## Task goal
When you copy the data, keep every line exactly as written and skip the pictures.
Records shown Start Marker
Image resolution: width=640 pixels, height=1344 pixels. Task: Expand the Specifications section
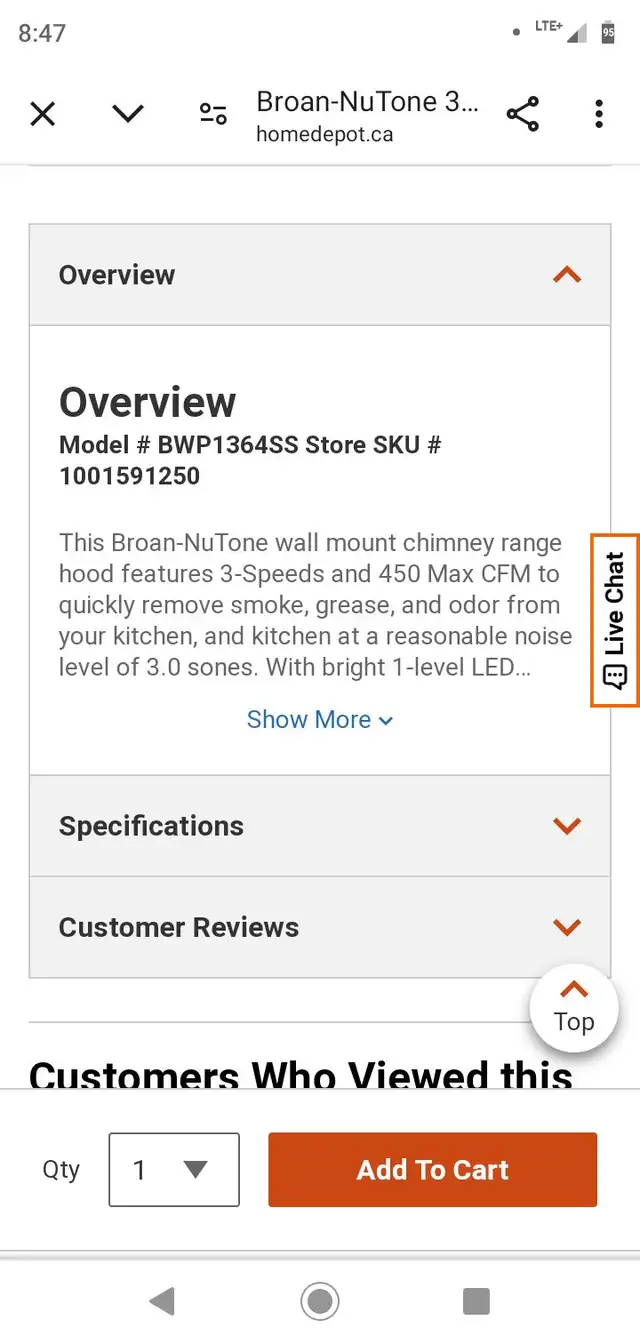tap(567, 826)
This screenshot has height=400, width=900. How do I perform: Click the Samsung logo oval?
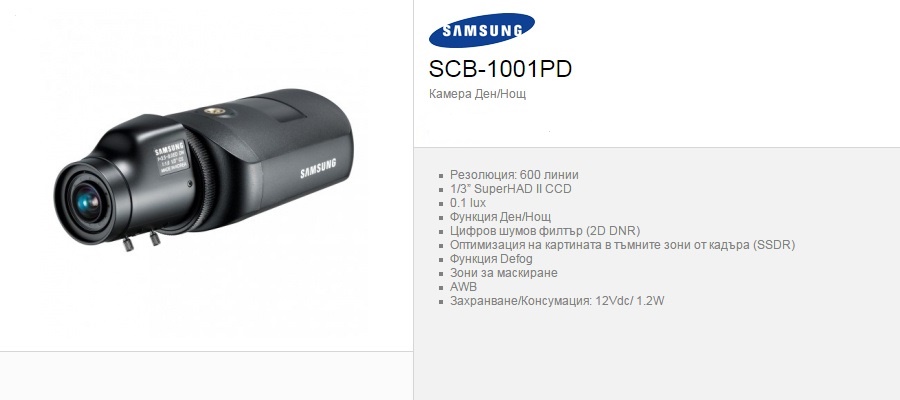coord(482,30)
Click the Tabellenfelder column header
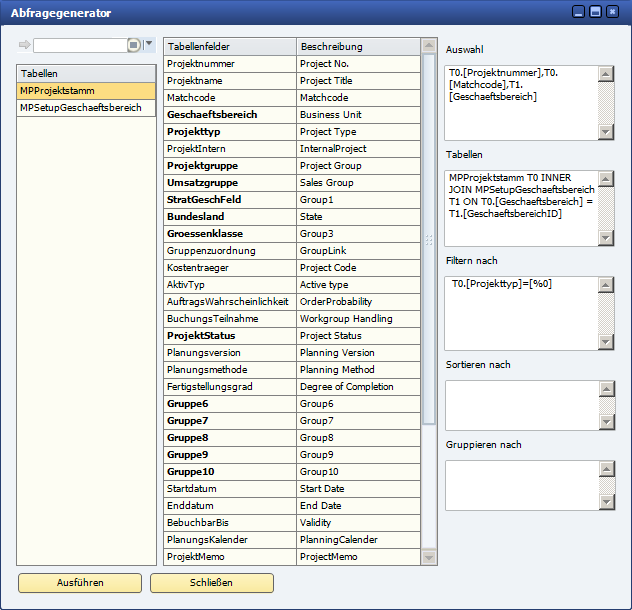Screen dimensions: 632x610 (230, 46)
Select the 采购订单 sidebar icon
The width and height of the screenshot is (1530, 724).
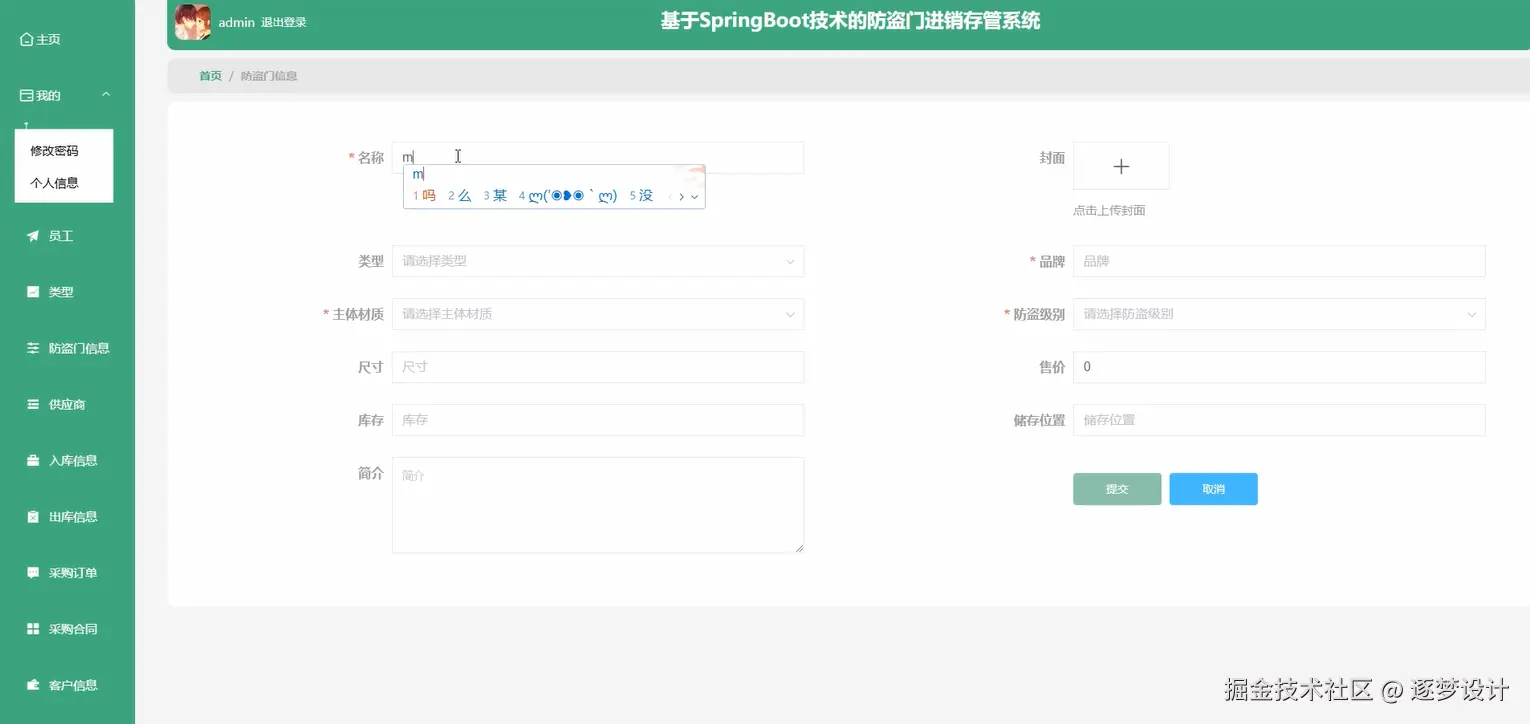click(x=31, y=572)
Records shown End Marker
## Solution
Image resolution: width=640 pixels, height=1344 pixels. Task: Expand the Specifications section
tap(567, 826)
This screenshot has height=400, width=900. How do I perform: Click the Samsung logo oval?
coord(482,30)
Click the Tabellenfelder column header
Screen dimensions: 632x610 (230, 46)
Select the 采购订单 sidebar icon
The width and height of the screenshot is (1530, 724).
click(x=31, y=572)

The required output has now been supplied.